(Problem statement) The records are to be reproduced verbatim.

(Working data)

□ □ □

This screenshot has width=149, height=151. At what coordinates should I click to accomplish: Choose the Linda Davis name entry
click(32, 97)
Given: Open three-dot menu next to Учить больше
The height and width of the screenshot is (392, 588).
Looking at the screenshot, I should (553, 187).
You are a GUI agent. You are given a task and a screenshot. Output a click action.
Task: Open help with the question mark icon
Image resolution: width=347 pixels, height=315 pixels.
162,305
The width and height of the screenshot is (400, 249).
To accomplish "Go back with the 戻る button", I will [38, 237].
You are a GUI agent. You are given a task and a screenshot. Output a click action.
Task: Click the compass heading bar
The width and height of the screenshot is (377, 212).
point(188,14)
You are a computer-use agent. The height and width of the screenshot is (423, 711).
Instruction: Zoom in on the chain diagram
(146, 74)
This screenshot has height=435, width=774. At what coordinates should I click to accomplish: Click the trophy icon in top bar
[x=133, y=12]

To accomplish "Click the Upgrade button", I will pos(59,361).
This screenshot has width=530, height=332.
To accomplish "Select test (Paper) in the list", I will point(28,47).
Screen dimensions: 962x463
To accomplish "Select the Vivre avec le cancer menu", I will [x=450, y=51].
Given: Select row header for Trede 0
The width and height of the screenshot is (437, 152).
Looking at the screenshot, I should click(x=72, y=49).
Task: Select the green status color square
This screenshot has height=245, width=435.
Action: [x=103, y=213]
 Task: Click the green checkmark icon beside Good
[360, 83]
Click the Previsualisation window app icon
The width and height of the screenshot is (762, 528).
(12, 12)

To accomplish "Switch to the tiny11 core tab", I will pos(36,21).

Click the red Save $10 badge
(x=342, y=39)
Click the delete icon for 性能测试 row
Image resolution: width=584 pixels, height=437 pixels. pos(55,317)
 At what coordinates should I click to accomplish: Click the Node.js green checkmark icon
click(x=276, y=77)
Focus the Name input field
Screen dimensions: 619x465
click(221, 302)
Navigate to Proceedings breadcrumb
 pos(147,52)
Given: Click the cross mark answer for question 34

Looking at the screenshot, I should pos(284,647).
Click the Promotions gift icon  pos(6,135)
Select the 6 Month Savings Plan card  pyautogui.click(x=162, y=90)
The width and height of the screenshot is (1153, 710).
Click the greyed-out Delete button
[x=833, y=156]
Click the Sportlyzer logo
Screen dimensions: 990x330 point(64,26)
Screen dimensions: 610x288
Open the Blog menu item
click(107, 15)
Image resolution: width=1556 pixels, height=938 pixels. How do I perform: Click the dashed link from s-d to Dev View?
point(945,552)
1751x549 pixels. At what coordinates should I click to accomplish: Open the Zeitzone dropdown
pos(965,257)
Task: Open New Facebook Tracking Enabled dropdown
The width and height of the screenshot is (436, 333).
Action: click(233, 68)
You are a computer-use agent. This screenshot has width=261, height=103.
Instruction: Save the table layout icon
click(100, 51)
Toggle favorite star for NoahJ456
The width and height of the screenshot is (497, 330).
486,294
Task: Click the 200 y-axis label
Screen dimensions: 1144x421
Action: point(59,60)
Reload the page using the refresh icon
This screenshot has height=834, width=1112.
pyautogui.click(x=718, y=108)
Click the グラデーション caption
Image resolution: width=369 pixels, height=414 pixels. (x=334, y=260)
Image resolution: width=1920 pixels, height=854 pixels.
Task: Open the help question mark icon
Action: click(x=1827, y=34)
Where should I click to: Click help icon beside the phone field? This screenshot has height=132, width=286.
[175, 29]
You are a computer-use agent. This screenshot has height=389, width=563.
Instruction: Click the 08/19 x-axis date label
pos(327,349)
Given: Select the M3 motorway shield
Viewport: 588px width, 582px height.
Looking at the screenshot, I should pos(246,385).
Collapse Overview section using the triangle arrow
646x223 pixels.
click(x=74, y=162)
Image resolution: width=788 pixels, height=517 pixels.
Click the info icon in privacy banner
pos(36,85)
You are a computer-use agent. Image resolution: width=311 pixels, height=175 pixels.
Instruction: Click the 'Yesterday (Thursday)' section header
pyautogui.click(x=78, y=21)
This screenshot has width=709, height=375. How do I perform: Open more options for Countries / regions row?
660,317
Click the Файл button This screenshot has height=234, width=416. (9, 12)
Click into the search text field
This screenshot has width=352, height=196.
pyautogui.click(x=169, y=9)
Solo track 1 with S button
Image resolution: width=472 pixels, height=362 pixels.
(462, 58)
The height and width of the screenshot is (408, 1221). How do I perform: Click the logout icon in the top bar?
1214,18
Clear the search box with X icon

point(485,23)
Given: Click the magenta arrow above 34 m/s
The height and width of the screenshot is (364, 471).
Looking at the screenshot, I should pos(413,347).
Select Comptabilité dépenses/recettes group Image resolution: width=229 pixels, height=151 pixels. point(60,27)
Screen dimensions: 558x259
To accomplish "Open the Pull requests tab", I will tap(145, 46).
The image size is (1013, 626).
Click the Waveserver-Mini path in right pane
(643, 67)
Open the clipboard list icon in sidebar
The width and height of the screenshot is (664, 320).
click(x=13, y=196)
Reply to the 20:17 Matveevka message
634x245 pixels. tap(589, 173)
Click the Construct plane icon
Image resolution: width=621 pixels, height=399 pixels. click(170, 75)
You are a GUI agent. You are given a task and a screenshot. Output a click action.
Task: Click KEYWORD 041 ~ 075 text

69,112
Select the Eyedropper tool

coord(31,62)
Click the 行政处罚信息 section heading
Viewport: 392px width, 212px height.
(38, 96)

□ □ □

(Result of the exercise)
This screenshot has width=149, height=151. At what coordinates should I click to accomplish: Choose the Linda Davis name entry
click(32, 97)
Given: Open three-dot menu next to Учить больше
The height and width of the screenshot is (392, 588).
Looking at the screenshot, I should (553, 187).
You are a GUI agent. You are given a task and a screenshot. Output a click action.
Task: Open help with the question mark icon
Image resolution: width=347 pixels, height=315 pixels.
162,305
The width and height of the screenshot is (400, 249).
To accomplish "Go back with the 戻る button", I will [38, 237].
You are a GUI agent. You are given a task and a screenshot. Output a click action.
Task: Click the compass heading bar
The width and height of the screenshot is (377, 212).
point(188,14)
You are a computer-use agent. The height and width of the screenshot is (423, 711).
Instruction: Zoom in on the chain diagram
(146, 74)
This screenshot has height=435, width=774. At what coordinates should I click to accomplish: Click the trophy icon in top bar
[x=133, y=12]

To accomplish "Click the Upgrade button", I will pos(59,361).
This screenshot has width=530, height=332.
To accomplish "Select test (Paper) in the list", I will point(28,47).
Screen dimensions: 962x463
To accomplish "Select the Vivre avec le cancer menu", I will [x=450, y=51].
Given: Select row header for Trede 0
The width and height of the screenshot is (437, 152).
Looking at the screenshot, I should click(x=72, y=49).
Task: Select the green status color square
This screenshot has height=245, width=435.
Action: [x=103, y=213]
 Task: Click the green checkmark icon beside Good
[360, 83]
Click the Previsualisation window app icon
The width and height of the screenshot is (762, 528).
(12, 12)

To accomplish "Switch to the tiny11 core tab", I will pos(36,21).

Click the red Save $10 badge
(x=342, y=39)
Click the delete icon for 性能测试 row
Image resolution: width=584 pixels, height=437 pixels. pos(55,317)
 At what coordinates should I click to accomplish: Click the Node.js green checkmark icon
click(x=276, y=77)
Focus the Name input field
Screen dimensions: 619x465
click(221, 302)
Navigate to Proceedings breadcrumb
 pos(147,52)
Given: Click the cross mark answer for question 34

Looking at the screenshot, I should pos(284,647).
Click the Promotions gift icon  pos(6,135)
Select the 6 Month Savings Plan card  pyautogui.click(x=162, y=90)
The width and height of the screenshot is (1153, 710).
Click the greyed-out Delete button
[x=833, y=156]
Click the Sportlyzer logo
Screen dimensions: 990x330 point(64,26)
Screen dimensions: 610x288
Open the Blog menu item
click(107, 15)
Image resolution: width=1556 pixels, height=938 pixels. How do I perform: Click the dashed link from s-d to Dev View?
point(945,552)
1751x549 pixels. At what coordinates should I click to accomplish: Open the Zeitzone dropdown
pos(965,257)
Task: Open New Facebook Tracking Enabled dropdown
The width and height of the screenshot is (436, 333).
Action: click(233, 68)
You are a computer-use agent. This screenshot has width=261, height=103.
Instruction: Save the table layout icon
click(100, 51)
Toggle favorite star for NoahJ456
The width and height of the screenshot is (497, 330).
486,294
Task: Click the 200 y-axis label
Screen dimensions: 1144x421
Action: point(59,60)
Reload the page using the refresh icon
This screenshot has height=834, width=1112.
pyautogui.click(x=718, y=108)
Click the グラデーション caption
Image resolution: width=369 pixels, height=414 pixels. (x=334, y=260)
Image resolution: width=1920 pixels, height=854 pixels.
Task: Open the help question mark icon
Action: click(x=1827, y=34)
Where should I click to: Click help icon beside the phone field? This screenshot has height=132, width=286.
[175, 29]
You are a computer-use agent. This screenshot has height=389, width=563.
Instruction: Click the 08/19 x-axis date label
pos(327,349)
Given: Select the M3 motorway shield
Viewport: 588px width, 582px height.
Looking at the screenshot, I should pos(246,385).
Collapse Overview section using the triangle arrow
646x223 pixels.
click(x=74, y=162)
Image resolution: width=788 pixels, height=517 pixels.
Click the info icon in privacy banner
pos(36,85)
You are a computer-use agent. Image resolution: width=311 pixels, height=175 pixels.
Instruction: Click the 'Yesterday (Thursday)' section header
pyautogui.click(x=78, y=21)
This screenshot has width=709, height=375. How do I perform: Open more options for Countries / regions row?
660,317
Click the Файл button This screenshot has height=234, width=416. (9, 12)
Click into the search text field
This screenshot has width=352, height=196.
pyautogui.click(x=169, y=9)
Solo track 1 with S button
Image resolution: width=472 pixels, height=362 pixels.
(462, 58)
The height and width of the screenshot is (408, 1221). How do I perform: Click the logout icon in the top bar?
1214,18
Clear the search box with X icon

point(485,23)
Given: Click the magenta arrow above 34 m/s
The height and width of the screenshot is (364, 471).
Looking at the screenshot, I should pos(413,347).
Select Comptabilité dépenses/recettes group Image resolution: width=229 pixels, height=151 pixels. point(60,27)
Screen dimensions: 558x259
To accomplish "Open the Pull requests tab", I will tap(145, 46).
The image size is (1013, 626).
Click the Waveserver-Mini path in right pane
(643, 67)
Open the clipboard list icon in sidebar
The width and height of the screenshot is (664, 320).
click(x=13, y=196)
Reply to the 20:17 Matveevka message
634x245 pixels. tap(589, 173)
Click the Construct plane icon
Image resolution: width=621 pixels, height=399 pixels. click(170, 75)
You are a GUI agent. You are given a task and a screenshot. Output a click action.
Task: Click KEYWORD 041 ~ 075 text

69,112
Select the Eyedropper tool

coord(31,62)
Click the 行政处罚信息 section heading
Viewport: 392px width, 212px height.
(38, 96)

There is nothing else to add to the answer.